The Devil And The Three Slovak Lads

There was once, I don't know where, in Slavonia, a man who had three

sons. "Well, my sons," said he one day to them, "go to see the land; to

see the world. There is a country where even the yellow-hammer bathes in

wine, and where even the fence of the yards is made of strings of

sausages; but if you wish to get on there you must first learn the

language of the country." The three lads were quite delighted with the

description of the wonderful country, and were ready to start off at

once. The father accompanied them as far as the top of a high mountain;

it took them three days to get to the top, and when they reached the

summit they were on the border of the happy land: here the father slung

an empty bag on every one of the lads' shoulders, and, pointing out to

the eldest one the direction, exclaimed, "Ah! can you see Hungary?" and

with this he took leave of them quite as satisfied as if he had then

handed them the key of happiness. The three lads went on and walked into

Hungary; and their first desire was to learn Hungarian, in accord with

their father's direction. The moment they stepped over the border they

met a man, who inquired where they were going?

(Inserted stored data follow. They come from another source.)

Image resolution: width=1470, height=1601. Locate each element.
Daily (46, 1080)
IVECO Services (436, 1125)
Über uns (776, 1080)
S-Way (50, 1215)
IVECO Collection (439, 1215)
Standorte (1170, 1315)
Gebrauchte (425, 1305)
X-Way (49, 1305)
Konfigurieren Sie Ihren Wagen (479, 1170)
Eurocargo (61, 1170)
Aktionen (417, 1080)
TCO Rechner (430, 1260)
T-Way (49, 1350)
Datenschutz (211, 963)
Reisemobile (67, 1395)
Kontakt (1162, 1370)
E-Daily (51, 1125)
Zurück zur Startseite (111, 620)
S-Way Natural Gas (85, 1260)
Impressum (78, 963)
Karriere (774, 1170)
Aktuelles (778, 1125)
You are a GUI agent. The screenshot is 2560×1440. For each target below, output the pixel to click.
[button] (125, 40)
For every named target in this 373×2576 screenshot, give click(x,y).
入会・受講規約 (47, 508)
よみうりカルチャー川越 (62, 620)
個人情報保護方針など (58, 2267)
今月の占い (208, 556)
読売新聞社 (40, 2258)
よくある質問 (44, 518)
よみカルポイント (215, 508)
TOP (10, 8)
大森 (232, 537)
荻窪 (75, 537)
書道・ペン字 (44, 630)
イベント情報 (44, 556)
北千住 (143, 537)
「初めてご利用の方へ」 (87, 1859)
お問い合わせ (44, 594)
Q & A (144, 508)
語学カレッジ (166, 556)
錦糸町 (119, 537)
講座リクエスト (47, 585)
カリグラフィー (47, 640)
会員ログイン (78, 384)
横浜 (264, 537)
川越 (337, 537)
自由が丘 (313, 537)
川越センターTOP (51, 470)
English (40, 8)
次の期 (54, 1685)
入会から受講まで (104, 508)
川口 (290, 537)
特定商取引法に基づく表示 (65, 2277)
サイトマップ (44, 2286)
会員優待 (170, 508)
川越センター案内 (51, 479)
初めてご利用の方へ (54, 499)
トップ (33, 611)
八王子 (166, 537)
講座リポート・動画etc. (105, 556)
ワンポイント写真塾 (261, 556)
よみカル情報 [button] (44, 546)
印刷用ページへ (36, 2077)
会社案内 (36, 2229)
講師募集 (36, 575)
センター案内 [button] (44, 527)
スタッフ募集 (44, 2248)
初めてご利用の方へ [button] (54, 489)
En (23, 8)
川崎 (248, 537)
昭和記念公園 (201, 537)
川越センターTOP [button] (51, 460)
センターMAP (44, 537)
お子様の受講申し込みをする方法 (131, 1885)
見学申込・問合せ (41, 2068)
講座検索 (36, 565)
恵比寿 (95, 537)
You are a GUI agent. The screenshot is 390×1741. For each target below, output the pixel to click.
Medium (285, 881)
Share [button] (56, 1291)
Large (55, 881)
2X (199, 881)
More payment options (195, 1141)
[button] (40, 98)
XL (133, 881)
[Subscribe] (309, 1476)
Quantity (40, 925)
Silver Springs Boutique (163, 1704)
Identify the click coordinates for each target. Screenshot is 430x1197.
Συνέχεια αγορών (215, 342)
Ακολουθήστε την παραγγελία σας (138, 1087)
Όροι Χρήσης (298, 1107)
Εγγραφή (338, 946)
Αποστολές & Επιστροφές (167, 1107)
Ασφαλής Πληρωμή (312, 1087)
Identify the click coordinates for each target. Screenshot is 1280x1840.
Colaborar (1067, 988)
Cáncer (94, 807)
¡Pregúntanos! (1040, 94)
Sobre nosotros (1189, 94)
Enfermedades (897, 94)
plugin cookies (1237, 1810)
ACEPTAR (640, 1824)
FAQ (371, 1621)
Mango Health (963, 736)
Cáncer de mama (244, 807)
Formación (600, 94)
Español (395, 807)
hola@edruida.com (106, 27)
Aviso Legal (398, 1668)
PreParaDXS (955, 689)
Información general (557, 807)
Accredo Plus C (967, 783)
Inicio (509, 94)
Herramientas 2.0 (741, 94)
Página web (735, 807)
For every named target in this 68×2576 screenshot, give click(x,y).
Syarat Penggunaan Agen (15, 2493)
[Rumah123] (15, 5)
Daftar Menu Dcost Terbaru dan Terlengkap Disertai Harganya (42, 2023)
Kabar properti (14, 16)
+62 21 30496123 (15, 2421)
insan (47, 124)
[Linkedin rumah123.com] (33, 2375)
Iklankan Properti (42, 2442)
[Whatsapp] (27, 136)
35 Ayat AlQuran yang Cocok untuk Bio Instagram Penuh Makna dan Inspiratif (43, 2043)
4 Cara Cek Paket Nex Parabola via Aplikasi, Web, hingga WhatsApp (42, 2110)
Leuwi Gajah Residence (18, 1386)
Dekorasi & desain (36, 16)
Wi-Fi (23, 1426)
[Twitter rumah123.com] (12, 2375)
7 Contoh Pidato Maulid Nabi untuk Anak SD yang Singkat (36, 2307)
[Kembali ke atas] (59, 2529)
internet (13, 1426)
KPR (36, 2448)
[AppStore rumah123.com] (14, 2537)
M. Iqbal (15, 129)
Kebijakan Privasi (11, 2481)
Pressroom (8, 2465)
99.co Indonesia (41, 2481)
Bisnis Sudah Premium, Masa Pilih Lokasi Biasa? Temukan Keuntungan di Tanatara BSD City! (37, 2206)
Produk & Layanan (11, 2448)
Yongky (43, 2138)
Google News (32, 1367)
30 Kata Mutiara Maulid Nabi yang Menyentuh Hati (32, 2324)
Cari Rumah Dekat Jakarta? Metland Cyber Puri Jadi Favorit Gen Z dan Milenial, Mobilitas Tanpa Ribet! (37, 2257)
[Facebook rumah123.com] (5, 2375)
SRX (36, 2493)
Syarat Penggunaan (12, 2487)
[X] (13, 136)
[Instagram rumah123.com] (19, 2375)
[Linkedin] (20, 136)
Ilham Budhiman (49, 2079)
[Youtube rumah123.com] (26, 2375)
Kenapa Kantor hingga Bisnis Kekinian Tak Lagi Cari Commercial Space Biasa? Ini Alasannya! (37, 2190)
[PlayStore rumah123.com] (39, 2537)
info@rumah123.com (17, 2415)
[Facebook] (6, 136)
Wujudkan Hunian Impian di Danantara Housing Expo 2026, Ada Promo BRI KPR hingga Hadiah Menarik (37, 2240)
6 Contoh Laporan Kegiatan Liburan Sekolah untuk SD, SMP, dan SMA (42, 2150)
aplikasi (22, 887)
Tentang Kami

They informed him, "to

learn Hungarian." "Don't go any further, my lads," said the man, "the

school year consists of three days with me, at the end of which you will

have acquired the requisite knowledge." The three lads stayed; and at

the end of the three days one of them had happily learned by heart the

words "we three"; the other, "for a cheese"; and the third, "that's

right." The three Slovak lads were delighted, and wouldn't learn any

more; and so they continued on their journey. They walked till they came

to a forest, where they found a murdered man by the road-side; they

looked at him, and to their astonishment they recognised the murdered

man as their late master whom they had just left; and while they were

sighing, not knowing what to do, the rural policeman arrived on the

spot. He began to question them about the murdered man, saying, "Who

killed him?" The first, not knowing anything else, answered, "We three."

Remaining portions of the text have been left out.